Redshank owners Jamie and Ann Marie Ross at their new permanent home at Inverness Marina. Picture: James Mackenzie.

Popular mobile catering business Redshank has found a permanent roost.

Appropriately for a business which takes its name from a wading bird and specialises in seafood, Redshank's new base is at Inverness Marina and close to an area popular with twitchers as a good spot to watch the seabirds of the Moray Firth.

Jamie Ross, who owns Redshank Catering Co with wife Ann Marie, is delighted with the new location, and the opportunity it brings to provide a bigger and even better service to Redshank's loyal customers.

"We normally move around the place, but we now have sourced our own spot," Mr Ross explained.

"We have the Kessock Bridge right behind us and and we couldn't have got a better spot if we tried.

"There is lots of parking and although it might mean a bit more travelling for some customers, I think it benefits people more than it hinders them. The West Link bypass was one or our busiest spots, but there was barely any parking. With the Marina that is not going to be an issue."

The Redshank food trailer at the Inverness Marina: Ann Marie Ross and Jamie Ross, business owners infront of the Redshank trailer.Picture: James Mackenzie.
The Redshank food trailer at the Inverness Marina: Ann Marie Ross and Jamie Ross, business owners infront of the Redshank trailer.Picture: James Mackenzie.

The move, which the couple say has been fully supported by Marina owner the Port of Inverness, will also mean other positive changes for business and customers.

This will include introducing shelters and seating which will allow customers to enjoy their Redshank meals in comfort straight away, but more immediately Mr Ross hopes the permanent base will allow longer opening hours. The mobile trailer operated off a generator, which limited its hours of operation.

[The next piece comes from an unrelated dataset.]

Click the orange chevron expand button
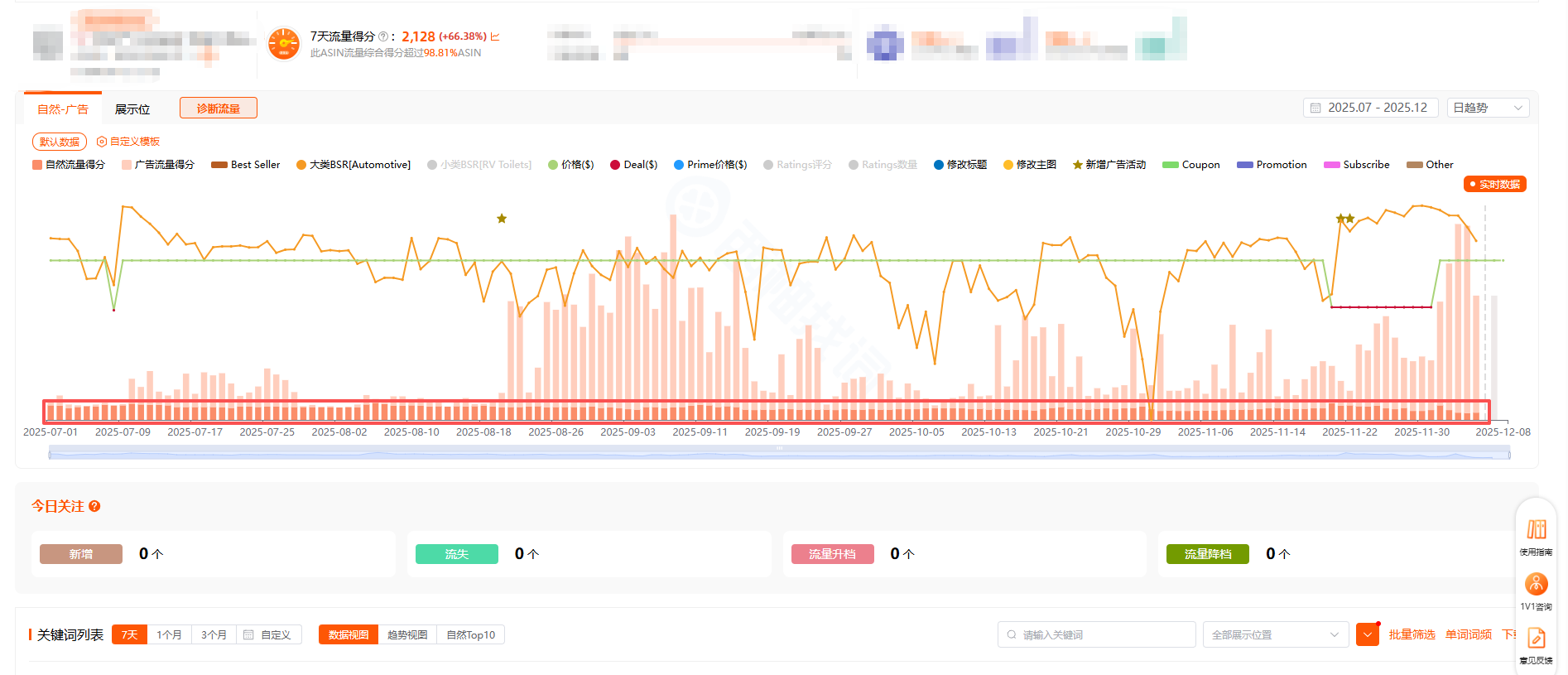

"We know there are plenty of places around the area which are looking for something different for lunch, but we will also open longer in the evenings," he said.

However, in common with much of the hospitality industry, Redshank has been affected by staffing shortages, which have limited opening hours to three days a week.

The permanent base could also allow Redshank more freedom to resume the outside catering service which was one of the business's main focusses in its early days, though Mr Ross added that Redshank's existing custimer vase would continue to be the priority.

"We have lots of ideas in the pipeline," he said.